(Beginning of EXERCISE TEXT)

Later, Nieto operated a Grand Prix motorcycle racing team with two riders – his son, Ángel Nieto Jr. and Emilio Alzamora, who won the 125 cc title. He commentated on Grand Prix races for Spanish television. There is an Ángel Nieto museum in Madrid that displays some of his trophies and racing memorabilia. The FIM named him a Grand Prix "Legend" in 2000. Nieto attended the 2008 French Grand Prix at the Le Mans Bugatti Circuit on 18 May 2008, dressed to ride with a special shirt congratulating Valentino Rossi for equalling Nieto's 90 wins. Nieto mounted Rossi's bike, and Rossi as a passenger held a flag aloft with "90 + 90", as they took a victory lap.

== Personal life and death ==
Nieto had been living in Ibiza for many years. His two sons, Ángel Jr. and Pablo, both followed their father into motorcycle racing, as well as his nephew Fonsi Nieto.

On 26 July 2017, Nieto was hit by a car while driving his quad bike in Ibiza. He was taken to a hospital with a head trauma where he was put into a medically-induced coma and underwent surgery; his condition had been called "serious but not critical". On 3 August, his condition significantly worsened after being woken from his coma. He died the same day, aged 70.

== Nieto on the big screen ==
A documentary called Ángel Nieto: 12+1, directed by Álvaro Fernández Armero, was released in 2005. The film covers his entire career and a wide array of competitors, cyclists inspired by him and reporters who covered his career contribute their opinions and impressions regarding his fight to achieve and sustain his goal of world champion. The 1973 year, when Nieto raced with the 125 Morbidelli, is also recalled in the documentary Morbidelli – a story of men and fast motorcycles, released in 2014 and directed by Jeffrey Zani and Matthew Gonzales.

(End of EXERCISE TEXT)
(Beginning of INFORMATION)

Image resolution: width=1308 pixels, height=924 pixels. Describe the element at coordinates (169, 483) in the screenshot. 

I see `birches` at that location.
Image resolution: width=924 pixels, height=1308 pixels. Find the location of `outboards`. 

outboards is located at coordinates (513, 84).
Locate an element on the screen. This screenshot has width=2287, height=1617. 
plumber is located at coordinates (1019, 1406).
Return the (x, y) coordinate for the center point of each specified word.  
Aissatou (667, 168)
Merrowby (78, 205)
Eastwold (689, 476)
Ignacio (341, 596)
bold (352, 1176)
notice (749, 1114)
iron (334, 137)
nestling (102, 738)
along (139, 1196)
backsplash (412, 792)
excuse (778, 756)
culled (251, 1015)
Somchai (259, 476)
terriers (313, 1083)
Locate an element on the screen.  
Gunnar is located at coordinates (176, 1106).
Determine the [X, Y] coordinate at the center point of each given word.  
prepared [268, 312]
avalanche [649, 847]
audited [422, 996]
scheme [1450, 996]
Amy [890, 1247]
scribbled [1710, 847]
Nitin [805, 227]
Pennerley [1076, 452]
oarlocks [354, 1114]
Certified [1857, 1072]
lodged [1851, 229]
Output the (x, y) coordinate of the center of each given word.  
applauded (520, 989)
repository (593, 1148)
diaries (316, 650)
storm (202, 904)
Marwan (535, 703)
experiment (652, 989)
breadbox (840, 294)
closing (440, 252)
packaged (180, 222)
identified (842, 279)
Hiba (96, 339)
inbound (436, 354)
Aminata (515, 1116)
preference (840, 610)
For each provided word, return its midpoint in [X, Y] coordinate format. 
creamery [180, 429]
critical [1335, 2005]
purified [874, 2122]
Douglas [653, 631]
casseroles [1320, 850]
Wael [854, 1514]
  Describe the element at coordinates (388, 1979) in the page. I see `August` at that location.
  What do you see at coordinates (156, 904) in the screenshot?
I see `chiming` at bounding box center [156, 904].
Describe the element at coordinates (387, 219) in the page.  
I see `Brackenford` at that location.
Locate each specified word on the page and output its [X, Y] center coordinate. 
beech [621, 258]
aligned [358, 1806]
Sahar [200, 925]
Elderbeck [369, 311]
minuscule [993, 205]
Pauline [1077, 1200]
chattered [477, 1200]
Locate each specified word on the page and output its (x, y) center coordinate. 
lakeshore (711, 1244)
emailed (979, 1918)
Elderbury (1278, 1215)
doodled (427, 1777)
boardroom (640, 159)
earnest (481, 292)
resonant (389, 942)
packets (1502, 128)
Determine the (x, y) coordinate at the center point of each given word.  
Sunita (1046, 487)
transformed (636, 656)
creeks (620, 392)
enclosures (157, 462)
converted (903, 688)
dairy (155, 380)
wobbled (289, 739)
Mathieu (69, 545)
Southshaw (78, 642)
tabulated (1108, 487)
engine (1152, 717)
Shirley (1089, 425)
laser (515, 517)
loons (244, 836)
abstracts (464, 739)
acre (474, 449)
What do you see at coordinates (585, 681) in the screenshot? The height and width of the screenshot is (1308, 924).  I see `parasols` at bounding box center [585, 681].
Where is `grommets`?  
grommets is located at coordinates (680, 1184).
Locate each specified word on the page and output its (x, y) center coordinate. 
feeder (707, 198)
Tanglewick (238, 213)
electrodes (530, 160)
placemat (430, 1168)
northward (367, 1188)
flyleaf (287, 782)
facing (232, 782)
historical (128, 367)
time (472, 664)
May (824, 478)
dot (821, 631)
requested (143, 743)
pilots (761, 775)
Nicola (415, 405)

(End of INFORMATION)

WORK TASK 1:
Copy out the Ángel Nieto passage word for word from "Later, Nieto operated" to "a victory lap.".
WORK TASK 2:
Summarize the Ángel Nieto passage in three sentences.

EXERCISE OUTPUT 1:
Later, Nieto operated a Grand Prix motorcycle racing team with two riders – his son, Ángel Nieto Jr. and Emilio Alzamora, who won the 125 cc title. He commentated on Grand Prix races for Spanish television. There is an Ángel Nieto museum in Madrid that displays some of his trophies and racing memorabilia. The FIM named him a Grand Prix "Legend" in 2000. Nieto attended the 2008 French Grand Prix at the Le Mans Bugatti Circuit on 18 May 2008, dressed to ride with a special shirt congratulating Valentino Rossi for equalling Nieto's 90 wins. Nieto mounted Rossi's bike, and Rossi as a passenger held a flag aloft with "90 + 90", as they took a victory lap.

EXERCISE OUTPUT 2:
Later, Nieto ran a Grand Prix motorcycle racing team, commentated on races for Spanish television and was named a Grand Prix "Legend" by the FIM in 2000. In 2008 at Le Mans, he took a victory lap on Valentino Rossi's bike with Rossi as his passenger to mark Rossi equalling his 90 wins. Nieto, who had lived in Ibiza for many years, was hit by a car there while driving his quad bike on 26 July 2017 and died on 3 August at age 70; his career is covered in the 2005 documentary Ángel Nieto: 12+1.